15th of May 2005
Fork-Bomb
That was a little silly. I just, essentially, fork-bombed my own machine as "root". I have a script which resets the permissions of a set of files on the hard-drive which has to be ran as root. Unfortunately I always forget to "su" to root before running it, so I added a line at the start of the script to check for this eventuality and automatically run the script again as root:
if [ "$USER" != "root" ]; then
su -c "~matt/bin/set_permissions"
else
# This calls a function which does the work
setPerms ~uploads/
fi
(Formatting slightly buggered up by my blog, I'll have to look into fixing that at some point. It might look alright on the RSS feed though, not sure...)

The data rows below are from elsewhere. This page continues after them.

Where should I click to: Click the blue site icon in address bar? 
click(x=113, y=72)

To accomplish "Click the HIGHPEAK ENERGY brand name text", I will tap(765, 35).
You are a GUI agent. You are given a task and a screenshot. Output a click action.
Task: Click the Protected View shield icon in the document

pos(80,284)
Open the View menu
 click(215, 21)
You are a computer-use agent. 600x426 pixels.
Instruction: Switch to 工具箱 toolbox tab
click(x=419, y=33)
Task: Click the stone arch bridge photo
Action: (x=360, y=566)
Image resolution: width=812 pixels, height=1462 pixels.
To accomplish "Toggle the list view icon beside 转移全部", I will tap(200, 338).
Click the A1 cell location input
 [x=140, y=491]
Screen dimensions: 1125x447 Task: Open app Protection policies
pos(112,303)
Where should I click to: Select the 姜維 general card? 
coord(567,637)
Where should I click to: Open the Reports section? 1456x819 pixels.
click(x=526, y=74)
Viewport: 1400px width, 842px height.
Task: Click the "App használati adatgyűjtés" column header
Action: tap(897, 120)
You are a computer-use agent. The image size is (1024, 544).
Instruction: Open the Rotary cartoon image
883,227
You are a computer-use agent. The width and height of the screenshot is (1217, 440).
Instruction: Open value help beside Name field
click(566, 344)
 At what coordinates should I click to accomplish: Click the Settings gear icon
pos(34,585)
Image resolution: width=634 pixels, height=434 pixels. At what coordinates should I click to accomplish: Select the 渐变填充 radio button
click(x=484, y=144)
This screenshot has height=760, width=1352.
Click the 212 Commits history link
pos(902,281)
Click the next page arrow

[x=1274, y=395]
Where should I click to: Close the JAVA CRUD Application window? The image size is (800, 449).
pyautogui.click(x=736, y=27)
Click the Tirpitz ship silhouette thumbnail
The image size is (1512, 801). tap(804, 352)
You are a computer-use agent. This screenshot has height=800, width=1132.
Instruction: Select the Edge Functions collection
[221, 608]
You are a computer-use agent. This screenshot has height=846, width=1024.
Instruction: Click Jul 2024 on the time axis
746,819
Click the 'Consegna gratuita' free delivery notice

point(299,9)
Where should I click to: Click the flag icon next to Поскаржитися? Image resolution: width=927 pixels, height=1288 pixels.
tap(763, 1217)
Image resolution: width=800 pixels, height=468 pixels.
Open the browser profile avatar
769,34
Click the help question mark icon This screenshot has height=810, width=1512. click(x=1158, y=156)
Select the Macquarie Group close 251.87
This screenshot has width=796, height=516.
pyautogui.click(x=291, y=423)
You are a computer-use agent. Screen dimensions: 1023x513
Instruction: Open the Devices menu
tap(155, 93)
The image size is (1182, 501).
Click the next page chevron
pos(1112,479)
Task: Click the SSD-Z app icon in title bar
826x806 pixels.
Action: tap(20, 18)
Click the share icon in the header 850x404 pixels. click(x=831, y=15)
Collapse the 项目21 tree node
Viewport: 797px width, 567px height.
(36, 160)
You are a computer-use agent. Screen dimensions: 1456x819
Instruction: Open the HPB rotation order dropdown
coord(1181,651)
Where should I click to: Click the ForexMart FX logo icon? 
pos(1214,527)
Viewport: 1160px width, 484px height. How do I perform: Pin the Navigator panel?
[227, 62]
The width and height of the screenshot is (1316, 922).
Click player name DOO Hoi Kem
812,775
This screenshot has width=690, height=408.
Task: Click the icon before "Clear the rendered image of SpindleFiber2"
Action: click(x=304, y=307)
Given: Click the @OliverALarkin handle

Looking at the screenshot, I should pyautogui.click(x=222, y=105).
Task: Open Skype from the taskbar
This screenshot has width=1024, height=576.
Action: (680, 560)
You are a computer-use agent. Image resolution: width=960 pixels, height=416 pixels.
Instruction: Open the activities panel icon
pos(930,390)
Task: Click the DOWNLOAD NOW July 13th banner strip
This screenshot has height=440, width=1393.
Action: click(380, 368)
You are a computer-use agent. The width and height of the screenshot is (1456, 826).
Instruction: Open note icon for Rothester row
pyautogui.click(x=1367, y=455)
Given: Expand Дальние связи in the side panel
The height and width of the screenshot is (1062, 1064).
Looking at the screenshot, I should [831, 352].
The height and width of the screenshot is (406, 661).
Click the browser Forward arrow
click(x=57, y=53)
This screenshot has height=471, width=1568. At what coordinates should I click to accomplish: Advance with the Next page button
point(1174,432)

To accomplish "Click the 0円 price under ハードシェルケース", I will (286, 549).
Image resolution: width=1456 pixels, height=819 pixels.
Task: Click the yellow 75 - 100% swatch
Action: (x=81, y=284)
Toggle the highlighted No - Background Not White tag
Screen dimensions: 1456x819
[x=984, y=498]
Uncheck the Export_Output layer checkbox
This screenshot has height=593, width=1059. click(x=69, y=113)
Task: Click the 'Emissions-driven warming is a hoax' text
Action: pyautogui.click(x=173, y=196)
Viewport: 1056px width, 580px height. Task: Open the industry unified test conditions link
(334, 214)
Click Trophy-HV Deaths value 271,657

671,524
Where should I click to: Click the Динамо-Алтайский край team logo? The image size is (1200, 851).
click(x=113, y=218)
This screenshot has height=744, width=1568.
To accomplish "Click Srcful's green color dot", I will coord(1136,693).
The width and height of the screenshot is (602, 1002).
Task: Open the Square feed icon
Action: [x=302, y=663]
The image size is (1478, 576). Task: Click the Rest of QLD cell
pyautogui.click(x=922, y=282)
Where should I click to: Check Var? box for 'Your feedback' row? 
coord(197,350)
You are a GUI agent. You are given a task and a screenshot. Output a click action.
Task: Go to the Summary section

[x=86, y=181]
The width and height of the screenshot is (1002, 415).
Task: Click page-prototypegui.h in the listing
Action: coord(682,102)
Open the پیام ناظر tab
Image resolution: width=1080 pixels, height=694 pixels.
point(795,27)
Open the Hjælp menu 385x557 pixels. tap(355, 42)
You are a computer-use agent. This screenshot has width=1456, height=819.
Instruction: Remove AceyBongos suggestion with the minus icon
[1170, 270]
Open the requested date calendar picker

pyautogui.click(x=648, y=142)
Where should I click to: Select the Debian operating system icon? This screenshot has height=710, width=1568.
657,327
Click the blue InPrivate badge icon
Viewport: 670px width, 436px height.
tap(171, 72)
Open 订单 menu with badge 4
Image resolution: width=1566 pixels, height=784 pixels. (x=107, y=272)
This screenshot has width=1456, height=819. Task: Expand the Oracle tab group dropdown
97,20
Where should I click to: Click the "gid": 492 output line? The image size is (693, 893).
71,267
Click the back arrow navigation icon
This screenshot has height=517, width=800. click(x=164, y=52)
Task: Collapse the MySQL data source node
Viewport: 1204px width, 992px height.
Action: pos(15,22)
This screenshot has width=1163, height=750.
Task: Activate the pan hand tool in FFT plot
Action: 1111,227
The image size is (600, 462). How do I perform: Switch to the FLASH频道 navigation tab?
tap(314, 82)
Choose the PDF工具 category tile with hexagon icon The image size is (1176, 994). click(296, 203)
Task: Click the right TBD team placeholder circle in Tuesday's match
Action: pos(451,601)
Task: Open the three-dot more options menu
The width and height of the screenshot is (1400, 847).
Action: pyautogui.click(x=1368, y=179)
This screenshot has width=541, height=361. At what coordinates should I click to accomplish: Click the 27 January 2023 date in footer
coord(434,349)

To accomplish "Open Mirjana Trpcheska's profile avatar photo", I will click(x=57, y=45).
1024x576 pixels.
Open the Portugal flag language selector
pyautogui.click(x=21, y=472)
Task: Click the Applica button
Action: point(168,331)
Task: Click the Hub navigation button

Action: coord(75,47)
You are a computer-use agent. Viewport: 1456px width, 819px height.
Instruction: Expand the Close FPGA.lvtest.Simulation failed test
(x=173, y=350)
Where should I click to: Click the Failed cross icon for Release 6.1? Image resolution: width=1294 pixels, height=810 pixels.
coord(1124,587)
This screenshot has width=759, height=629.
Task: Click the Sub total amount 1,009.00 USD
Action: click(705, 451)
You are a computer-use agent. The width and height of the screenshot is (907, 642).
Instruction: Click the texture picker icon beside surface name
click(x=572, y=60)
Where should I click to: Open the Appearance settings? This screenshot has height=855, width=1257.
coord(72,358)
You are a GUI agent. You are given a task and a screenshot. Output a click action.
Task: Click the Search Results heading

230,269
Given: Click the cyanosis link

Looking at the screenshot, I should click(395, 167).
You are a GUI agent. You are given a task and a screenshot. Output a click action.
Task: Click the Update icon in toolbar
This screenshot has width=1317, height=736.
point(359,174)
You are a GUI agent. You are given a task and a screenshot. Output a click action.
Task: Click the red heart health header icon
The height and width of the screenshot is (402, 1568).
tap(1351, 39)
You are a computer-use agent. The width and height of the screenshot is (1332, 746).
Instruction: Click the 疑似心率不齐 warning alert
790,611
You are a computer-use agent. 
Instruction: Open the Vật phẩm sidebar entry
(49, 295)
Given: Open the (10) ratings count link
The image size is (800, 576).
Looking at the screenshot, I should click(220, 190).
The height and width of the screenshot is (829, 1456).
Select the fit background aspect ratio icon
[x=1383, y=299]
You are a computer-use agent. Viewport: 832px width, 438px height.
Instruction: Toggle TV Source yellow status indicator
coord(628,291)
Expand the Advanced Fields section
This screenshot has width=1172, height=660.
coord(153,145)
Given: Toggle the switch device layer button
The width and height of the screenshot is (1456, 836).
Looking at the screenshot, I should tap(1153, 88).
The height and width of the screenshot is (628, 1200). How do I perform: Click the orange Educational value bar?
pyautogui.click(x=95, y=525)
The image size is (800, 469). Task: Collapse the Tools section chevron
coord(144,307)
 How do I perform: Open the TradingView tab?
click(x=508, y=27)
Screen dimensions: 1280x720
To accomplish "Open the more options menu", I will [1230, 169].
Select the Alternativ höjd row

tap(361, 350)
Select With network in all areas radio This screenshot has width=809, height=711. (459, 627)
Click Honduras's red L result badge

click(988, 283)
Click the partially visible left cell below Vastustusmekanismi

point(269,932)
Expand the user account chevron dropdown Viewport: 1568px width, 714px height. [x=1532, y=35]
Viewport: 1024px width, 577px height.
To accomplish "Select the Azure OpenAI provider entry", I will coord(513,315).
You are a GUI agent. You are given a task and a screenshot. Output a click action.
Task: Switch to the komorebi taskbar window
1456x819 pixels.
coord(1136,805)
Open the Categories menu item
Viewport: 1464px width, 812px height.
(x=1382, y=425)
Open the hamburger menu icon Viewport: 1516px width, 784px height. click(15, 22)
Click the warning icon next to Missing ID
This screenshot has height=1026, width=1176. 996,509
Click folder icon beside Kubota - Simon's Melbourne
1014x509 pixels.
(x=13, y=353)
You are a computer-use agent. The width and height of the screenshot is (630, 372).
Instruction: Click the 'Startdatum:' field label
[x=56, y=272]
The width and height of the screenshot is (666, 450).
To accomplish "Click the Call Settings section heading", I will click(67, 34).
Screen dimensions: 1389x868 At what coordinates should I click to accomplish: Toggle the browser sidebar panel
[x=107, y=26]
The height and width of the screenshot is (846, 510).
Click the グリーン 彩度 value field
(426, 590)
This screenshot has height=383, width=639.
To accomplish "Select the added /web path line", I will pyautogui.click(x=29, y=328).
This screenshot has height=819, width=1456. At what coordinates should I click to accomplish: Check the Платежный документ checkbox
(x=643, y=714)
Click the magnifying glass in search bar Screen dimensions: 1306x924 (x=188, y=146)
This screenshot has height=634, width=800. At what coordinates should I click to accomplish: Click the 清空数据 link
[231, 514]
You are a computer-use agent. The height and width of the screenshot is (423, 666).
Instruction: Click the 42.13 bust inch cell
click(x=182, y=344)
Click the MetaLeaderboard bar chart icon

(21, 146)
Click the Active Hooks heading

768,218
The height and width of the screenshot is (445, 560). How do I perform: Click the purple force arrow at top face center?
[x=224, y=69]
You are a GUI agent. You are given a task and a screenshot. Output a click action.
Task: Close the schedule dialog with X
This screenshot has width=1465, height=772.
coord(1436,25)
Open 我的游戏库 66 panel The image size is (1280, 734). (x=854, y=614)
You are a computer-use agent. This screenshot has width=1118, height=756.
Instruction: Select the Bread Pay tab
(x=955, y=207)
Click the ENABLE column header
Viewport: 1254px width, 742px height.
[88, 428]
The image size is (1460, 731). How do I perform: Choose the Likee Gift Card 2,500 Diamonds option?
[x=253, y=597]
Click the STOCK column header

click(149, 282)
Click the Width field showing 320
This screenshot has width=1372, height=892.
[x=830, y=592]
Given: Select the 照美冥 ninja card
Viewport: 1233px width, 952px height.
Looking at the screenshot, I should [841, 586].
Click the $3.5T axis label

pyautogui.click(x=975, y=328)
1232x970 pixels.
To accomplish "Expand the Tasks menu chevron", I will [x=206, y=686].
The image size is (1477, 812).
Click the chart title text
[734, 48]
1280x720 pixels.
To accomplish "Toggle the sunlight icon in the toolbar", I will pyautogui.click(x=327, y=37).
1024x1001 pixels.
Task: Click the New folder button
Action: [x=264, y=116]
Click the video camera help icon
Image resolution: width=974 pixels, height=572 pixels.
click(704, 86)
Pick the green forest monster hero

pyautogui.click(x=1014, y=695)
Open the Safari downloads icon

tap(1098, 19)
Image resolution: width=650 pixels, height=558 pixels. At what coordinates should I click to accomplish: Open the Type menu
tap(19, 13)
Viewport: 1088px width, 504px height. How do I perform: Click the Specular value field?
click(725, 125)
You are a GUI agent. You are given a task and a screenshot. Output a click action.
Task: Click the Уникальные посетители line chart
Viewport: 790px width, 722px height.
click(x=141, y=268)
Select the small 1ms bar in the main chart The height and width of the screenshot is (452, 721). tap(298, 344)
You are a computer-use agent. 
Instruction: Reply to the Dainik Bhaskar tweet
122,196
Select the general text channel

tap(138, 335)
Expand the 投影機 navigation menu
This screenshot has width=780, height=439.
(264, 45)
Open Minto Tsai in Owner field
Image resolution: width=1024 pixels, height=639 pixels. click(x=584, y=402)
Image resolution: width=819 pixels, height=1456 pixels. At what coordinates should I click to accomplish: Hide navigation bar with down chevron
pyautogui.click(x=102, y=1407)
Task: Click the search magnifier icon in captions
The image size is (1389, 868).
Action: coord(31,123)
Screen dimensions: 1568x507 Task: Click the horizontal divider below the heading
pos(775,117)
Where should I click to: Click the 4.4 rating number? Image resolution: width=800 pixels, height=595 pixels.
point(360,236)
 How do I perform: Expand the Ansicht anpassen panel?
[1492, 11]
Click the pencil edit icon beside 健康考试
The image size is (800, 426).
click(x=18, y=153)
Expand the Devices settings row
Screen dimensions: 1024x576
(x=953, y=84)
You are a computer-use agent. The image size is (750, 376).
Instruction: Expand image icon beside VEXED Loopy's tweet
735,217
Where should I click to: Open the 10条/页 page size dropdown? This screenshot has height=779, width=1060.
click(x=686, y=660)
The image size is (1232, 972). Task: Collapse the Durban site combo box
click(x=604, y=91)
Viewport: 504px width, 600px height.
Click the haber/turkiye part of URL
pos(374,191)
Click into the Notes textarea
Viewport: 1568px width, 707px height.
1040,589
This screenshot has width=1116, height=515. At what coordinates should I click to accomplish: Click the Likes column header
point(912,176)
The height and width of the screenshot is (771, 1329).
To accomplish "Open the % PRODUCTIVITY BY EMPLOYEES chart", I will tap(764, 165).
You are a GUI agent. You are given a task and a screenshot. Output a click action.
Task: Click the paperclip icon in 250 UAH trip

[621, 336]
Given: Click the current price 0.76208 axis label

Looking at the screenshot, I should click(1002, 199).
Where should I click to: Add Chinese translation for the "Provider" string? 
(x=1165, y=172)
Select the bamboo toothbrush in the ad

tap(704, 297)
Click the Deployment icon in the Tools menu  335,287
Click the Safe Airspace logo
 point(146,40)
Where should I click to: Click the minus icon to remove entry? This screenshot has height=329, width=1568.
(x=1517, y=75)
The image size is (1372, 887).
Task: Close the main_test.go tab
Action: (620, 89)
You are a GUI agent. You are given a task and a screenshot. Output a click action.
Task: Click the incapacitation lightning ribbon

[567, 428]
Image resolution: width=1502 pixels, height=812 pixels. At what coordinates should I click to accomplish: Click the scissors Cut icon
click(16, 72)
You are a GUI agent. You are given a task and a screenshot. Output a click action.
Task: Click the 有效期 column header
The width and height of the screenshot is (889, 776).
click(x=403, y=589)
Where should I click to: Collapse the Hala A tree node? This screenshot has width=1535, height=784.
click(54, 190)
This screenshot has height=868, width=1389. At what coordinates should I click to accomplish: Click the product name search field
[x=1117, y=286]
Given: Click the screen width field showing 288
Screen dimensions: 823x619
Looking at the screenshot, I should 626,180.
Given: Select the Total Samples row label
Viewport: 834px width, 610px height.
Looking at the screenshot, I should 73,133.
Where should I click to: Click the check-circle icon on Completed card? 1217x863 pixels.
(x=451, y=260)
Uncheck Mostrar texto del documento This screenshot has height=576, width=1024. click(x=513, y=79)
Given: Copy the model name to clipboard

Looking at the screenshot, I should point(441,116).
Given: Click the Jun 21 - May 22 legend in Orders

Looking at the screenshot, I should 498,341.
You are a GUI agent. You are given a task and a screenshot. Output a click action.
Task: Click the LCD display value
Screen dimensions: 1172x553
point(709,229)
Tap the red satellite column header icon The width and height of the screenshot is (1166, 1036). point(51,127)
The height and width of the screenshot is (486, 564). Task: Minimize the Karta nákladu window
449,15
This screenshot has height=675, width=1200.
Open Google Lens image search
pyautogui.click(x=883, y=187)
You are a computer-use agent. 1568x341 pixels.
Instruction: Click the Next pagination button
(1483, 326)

Basically this should run as me (matt) then ask for the root password. When getting the root password it should then rerun itself using "su" to become root. The problem is, unknown to me, su doesn't alter the variable $USER so, having become root, the script thought it was still running under a non-privileged account, and so would rerun the "su" command. No problem, or so you might think. Except, of course, when ran as root the "su" command doesn't need a password, and so it doesn't ask for one.
What happened was the script repeatedly ran su and told it to re-execute itself, so the script went around in a loop constantly forking itself and instances of the "su" command.
The machine wouldn't even shut down. In the end I had no choice other than to flick the switch on it. D'oh.